*HOW TO COMPLETE THIS TASK*: Of the entries below, return exactly those lines that fall between the one containing "Quinta (25, 587)" and the one containing "Seguridad (30, 839)", the two end lines included.

*DATA PROVIDED*:
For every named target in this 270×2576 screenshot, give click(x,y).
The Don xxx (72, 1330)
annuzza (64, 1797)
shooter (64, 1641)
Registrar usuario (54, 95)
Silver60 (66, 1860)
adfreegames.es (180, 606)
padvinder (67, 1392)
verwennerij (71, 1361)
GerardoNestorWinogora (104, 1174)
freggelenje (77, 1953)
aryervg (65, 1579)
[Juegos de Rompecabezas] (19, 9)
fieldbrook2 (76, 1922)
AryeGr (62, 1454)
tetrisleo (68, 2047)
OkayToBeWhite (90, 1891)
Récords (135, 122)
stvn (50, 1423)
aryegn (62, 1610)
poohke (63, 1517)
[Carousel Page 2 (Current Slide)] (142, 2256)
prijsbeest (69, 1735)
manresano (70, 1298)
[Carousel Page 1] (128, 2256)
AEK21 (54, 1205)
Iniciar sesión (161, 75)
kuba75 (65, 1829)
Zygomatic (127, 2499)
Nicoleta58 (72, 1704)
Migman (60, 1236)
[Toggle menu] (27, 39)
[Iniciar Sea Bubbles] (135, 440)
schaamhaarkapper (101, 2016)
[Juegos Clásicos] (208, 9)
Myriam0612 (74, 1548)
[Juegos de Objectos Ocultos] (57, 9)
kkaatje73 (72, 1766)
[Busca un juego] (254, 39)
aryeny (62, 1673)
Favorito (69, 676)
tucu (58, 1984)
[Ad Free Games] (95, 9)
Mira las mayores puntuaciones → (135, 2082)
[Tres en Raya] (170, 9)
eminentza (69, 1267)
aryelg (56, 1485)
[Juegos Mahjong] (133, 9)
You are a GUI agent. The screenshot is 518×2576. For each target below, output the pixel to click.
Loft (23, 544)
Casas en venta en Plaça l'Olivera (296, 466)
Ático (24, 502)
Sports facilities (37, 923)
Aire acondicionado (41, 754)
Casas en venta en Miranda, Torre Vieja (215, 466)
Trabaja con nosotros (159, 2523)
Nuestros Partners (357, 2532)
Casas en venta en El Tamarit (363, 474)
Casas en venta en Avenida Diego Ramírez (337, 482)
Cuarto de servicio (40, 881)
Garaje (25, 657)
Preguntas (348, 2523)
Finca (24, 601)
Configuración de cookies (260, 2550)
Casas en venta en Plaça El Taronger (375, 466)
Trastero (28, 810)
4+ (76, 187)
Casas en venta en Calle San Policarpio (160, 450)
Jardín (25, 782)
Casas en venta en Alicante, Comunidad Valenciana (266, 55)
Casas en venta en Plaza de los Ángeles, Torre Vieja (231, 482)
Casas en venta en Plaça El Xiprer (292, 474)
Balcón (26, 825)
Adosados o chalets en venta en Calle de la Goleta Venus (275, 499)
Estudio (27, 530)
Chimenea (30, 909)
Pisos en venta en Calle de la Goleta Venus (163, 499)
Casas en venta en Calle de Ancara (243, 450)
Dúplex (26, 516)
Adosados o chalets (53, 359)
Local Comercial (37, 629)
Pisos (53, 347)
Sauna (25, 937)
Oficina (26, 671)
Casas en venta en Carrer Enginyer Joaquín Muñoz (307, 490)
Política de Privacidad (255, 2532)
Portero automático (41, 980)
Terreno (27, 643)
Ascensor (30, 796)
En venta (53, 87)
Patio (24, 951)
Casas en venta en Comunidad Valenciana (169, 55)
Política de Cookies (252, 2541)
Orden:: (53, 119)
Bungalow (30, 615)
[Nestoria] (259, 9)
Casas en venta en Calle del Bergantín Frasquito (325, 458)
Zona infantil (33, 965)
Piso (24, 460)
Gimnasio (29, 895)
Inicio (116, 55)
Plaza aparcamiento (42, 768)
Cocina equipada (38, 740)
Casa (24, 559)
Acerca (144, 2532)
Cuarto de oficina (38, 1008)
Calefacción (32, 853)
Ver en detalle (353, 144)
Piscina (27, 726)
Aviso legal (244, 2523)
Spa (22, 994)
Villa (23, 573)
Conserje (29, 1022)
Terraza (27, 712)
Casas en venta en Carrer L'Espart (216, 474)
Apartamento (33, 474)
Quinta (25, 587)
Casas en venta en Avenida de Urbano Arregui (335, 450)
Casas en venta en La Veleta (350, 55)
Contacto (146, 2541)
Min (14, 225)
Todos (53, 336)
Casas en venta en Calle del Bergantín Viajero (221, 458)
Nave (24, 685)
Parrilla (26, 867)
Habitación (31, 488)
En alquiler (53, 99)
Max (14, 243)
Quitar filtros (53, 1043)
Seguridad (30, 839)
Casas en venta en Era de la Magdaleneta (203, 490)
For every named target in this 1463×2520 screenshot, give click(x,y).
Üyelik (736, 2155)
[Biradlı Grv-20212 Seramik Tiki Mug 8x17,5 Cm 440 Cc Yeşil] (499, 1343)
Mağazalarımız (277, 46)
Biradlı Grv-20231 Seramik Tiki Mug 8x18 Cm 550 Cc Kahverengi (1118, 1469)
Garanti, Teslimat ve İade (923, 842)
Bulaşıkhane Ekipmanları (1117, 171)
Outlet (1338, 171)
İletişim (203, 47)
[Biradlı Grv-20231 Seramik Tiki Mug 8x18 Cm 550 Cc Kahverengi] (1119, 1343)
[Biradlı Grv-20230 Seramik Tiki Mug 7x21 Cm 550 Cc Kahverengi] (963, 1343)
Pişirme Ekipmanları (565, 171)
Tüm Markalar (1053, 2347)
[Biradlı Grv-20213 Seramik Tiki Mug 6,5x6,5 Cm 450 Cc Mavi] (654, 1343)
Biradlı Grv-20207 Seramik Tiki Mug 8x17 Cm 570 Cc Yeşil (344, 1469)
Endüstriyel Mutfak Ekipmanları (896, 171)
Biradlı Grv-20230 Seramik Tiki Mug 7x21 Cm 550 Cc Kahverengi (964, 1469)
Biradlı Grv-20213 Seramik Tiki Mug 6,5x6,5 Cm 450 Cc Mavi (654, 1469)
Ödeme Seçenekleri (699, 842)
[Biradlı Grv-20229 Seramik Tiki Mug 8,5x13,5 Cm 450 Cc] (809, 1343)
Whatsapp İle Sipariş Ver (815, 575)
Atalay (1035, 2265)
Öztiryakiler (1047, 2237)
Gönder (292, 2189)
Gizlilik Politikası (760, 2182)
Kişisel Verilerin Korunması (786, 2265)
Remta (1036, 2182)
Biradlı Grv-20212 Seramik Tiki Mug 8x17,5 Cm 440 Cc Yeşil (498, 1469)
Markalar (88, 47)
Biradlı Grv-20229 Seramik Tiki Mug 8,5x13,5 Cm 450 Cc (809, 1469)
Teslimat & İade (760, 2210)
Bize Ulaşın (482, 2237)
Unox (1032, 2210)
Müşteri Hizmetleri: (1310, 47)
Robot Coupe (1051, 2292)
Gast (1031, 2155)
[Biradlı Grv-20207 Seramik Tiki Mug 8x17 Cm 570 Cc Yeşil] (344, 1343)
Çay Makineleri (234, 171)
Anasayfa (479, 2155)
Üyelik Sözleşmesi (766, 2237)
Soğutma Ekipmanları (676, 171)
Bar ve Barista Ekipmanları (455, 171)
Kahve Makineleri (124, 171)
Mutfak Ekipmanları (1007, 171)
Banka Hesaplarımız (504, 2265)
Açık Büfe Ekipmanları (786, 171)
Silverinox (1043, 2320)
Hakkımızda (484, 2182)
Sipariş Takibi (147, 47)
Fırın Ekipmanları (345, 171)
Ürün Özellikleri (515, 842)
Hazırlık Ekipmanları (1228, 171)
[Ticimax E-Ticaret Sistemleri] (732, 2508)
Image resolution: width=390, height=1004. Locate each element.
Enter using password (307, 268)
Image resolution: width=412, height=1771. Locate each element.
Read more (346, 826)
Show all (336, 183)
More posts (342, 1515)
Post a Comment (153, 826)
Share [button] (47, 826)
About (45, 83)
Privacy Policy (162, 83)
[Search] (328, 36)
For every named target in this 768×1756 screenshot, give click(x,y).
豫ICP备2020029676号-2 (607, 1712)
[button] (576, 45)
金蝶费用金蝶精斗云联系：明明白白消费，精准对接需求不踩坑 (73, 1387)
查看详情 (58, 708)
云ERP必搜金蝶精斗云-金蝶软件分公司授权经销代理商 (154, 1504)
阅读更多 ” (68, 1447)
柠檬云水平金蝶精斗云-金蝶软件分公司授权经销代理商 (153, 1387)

*WRITTEN RESPONSE*:
Quinta (25, 587)
Casas en venta en Avenida de Urbano Arregui (335, 450)
Casas en venta en La Veleta (350, 55)
Contacto (146, 2541)
Min (14, 225)
Todos (53, 336)
Casas en venta en Calle del Bergantín Viajero (221, 458)
Nave (24, 685)
Parrilla (26, 867)
Habitación (31, 488)
En alquiler (53, 99)
Max (14, 243)
Quitar filtros (53, 1043)
Seguridad (30, 839)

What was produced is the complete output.